WHAT THE TASK ASKS: An exact reproduction of every record is required.

[INPUT RECORDS]

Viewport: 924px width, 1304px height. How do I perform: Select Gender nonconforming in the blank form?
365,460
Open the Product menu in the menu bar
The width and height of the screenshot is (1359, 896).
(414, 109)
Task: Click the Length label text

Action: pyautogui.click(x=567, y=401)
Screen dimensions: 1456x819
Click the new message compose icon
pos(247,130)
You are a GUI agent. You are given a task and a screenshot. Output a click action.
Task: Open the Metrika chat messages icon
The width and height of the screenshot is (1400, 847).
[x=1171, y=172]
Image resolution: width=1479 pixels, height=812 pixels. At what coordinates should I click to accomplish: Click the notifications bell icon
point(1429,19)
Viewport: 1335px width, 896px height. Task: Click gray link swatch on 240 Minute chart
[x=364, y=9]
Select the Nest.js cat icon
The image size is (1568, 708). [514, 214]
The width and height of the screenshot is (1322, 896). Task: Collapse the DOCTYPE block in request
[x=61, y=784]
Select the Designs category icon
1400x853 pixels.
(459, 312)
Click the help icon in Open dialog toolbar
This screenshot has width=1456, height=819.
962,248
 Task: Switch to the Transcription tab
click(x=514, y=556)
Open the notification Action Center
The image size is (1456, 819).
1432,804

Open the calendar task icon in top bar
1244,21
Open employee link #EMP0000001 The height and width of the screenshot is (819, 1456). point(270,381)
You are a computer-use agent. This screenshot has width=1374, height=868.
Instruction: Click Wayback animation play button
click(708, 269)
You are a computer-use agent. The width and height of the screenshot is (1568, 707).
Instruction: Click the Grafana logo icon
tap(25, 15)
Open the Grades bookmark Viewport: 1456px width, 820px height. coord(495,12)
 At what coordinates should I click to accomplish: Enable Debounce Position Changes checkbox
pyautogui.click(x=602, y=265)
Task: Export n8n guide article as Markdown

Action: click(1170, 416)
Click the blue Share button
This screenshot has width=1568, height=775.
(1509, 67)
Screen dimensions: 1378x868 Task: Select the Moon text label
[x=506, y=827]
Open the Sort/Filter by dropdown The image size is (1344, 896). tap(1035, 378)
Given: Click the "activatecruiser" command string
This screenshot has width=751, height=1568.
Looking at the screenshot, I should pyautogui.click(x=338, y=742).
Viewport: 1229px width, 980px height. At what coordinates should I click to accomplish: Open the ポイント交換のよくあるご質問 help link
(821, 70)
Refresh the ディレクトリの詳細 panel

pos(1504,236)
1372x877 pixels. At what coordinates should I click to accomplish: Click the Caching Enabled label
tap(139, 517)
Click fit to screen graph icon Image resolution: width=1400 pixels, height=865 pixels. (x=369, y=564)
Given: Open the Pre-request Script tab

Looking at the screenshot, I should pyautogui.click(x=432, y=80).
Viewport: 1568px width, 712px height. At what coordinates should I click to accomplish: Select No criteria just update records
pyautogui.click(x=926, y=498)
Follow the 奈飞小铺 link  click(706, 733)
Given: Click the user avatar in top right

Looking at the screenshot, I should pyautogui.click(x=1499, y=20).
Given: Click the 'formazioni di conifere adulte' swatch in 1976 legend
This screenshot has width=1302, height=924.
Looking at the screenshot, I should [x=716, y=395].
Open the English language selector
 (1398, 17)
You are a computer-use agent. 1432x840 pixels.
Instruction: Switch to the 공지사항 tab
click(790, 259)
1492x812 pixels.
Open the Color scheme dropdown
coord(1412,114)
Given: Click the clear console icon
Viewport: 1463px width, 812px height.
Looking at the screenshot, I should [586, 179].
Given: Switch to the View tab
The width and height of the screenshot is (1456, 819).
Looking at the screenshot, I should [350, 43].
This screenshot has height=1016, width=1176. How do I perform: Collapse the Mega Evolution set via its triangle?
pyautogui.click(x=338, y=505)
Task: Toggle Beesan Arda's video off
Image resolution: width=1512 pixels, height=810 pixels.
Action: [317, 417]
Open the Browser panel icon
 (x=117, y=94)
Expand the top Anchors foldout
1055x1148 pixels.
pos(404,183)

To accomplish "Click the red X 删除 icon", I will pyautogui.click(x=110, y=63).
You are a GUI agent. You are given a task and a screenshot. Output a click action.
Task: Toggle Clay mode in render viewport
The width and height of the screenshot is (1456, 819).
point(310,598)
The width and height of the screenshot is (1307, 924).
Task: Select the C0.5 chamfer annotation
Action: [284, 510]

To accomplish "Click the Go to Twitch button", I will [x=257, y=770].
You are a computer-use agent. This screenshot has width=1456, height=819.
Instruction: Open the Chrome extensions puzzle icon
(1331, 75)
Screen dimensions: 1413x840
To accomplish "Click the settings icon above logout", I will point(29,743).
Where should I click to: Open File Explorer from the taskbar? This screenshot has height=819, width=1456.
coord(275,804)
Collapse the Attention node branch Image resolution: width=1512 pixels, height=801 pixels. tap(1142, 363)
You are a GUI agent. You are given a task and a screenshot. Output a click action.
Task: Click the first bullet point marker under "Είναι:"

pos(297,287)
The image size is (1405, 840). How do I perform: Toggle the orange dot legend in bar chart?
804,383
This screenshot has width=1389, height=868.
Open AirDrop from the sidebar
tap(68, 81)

[/INPUT RECORDS]

ANSWER SPACE:
Viewport: 924px width, 1304px height. How do I perform: Select Gender nonconforming in the blank form?
365,460
Open the Product menu in the menu bar
The width and height of the screenshot is (1359, 896).
(414, 109)
Task: Click the Length label text

Action: pyautogui.click(x=567, y=401)
Screen dimensions: 1456x819
Click the new message compose icon
pos(247,130)
You are a GUI agent. You are given a task and a screenshot. Output a click action.
Task: Open the Metrika chat messages icon
The width and height of the screenshot is (1400, 847).
[x=1171, y=172]
Image resolution: width=1479 pixels, height=812 pixels. At what coordinates should I click to accomplish: Click the notifications bell icon
point(1429,19)
Viewport: 1335px width, 896px height. Task: Click gray link swatch on 240 Minute chart
[x=364, y=9]
Select the Nest.js cat icon
The image size is (1568, 708). [514, 214]
The width and height of the screenshot is (1322, 896). Task: Collapse the DOCTYPE block in request
[x=61, y=784]
Select the Designs category icon
1400x853 pixels.
(459, 312)
Click the help icon in Open dialog toolbar
This screenshot has width=1456, height=819.
962,248
 Task: Switch to the Transcription tab
click(x=514, y=556)
Open the notification Action Center
The image size is (1456, 819).
1432,804

Open the calendar task icon in top bar
1244,21
Open employee link #EMP0000001 The height and width of the screenshot is (819, 1456). point(270,381)
You are a computer-use agent. This screenshot has width=1374, height=868.
Instruction: Click Wayback animation play button
click(708, 269)
You are a computer-use agent. The width and height of the screenshot is (1568, 707).
Instruction: Click the Grafana logo icon
tap(25, 15)
Open the Grades bookmark Viewport: 1456px width, 820px height. coord(495,12)
 At what coordinates should I click to accomplish: Enable Debounce Position Changes checkbox
pyautogui.click(x=602, y=265)
Task: Export n8n guide article as Markdown

Action: click(1170, 416)
Click the blue Share button
This screenshot has width=1568, height=775.
(1509, 67)
Screen dimensions: 1378x868 Task: Select the Moon text label
[x=506, y=827]
Open the Sort/Filter by dropdown The image size is (1344, 896). tap(1035, 378)
Given: Click the "activatecruiser" command string
This screenshot has width=751, height=1568.
Looking at the screenshot, I should pyautogui.click(x=338, y=742).
Viewport: 1229px width, 980px height. At what coordinates should I click to accomplish: Open the ポイント交換のよくあるご質問 help link
(821, 70)
Refresh the ディレクトリの詳細 panel

pos(1504,236)
1372x877 pixels. At what coordinates should I click to accomplish: Click the Caching Enabled label
tap(139, 517)
Click fit to screen graph icon Image resolution: width=1400 pixels, height=865 pixels. (x=369, y=564)
Given: Open the Pre-request Script tab

Looking at the screenshot, I should pyautogui.click(x=432, y=80).
Viewport: 1568px width, 712px height. At what coordinates should I click to accomplish: Select No criteria just update records
pyautogui.click(x=926, y=498)
Follow the 奈飞小铺 link  click(706, 733)
Given: Click the user avatar in top right

Looking at the screenshot, I should pyautogui.click(x=1499, y=20).
Given: Click the 'formazioni di conifere adulte' swatch in 1976 legend
This screenshot has width=1302, height=924.
Looking at the screenshot, I should [x=716, y=395].
Open the English language selector
 (1398, 17)
You are a computer-use agent. 1432x840 pixels.
Instruction: Switch to the 공지사항 tab
click(790, 259)
1492x812 pixels.
Open the Color scheme dropdown
coord(1412,114)
Given: Click the clear console icon
Viewport: 1463px width, 812px height.
Looking at the screenshot, I should [586, 179].
Given: Switch to the View tab
The width and height of the screenshot is (1456, 819).
Looking at the screenshot, I should [350, 43].
This screenshot has height=1016, width=1176. How do I perform: Collapse the Mega Evolution set via its triangle?
pyautogui.click(x=338, y=505)
Task: Toggle Beesan Arda's video off
Image resolution: width=1512 pixels, height=810 pixels.
Action: [317, 417]
Open the Browser panel icon
 (x=117, y=94)
Expand the top Anchors foldout
1055x1148 pixels.
pos(404,183)

To accomplish "Click the red X 删除 icon", I will pyautogui.click(x=110, y=63).
You are a GUI agent. You are given a task and a screenshot. Output a click action.
Task: Toggle Clay mode in render viewport
The width and height of the screenshot is (1456, 819).
point(310,598)
The width and height of the screenshot is (1307, 924).
Task: Select the C0.5 chamfer annotation
Action: [284, 510]

To accomplish "Click the Go to Twitch button", I will [x=257, y=770].
You are a computer-use agent. This screenshot has width=1456, height=819.
Instruction: Open the Chrome extensions puzzle icon
(1331, 75)
Screen dimensions: 1413x840
To accomplish "Click the settings icon above logout", I will point(29,743).
Where should I click to: Open File Explorer from the taskbar? This screenshot has height=819, width=1456.
coord(275,804)
Collapse the Attention node branch Image resolution: width=1512 pixels, height=801 pixels. tap(1142, 363)
You are a GUI agent. You are given a task and a screenshot. Output a click action.
Task: Click the first bullet point marker under "Είναι:"

pos(297,287)
The image size is (1405, 840). How do I perform: Toggle the orange dot legend in bar chart?
804,383
This screenshot has width=1389, height=868.
Open AirDrop from the sidebar
tap(68, 81)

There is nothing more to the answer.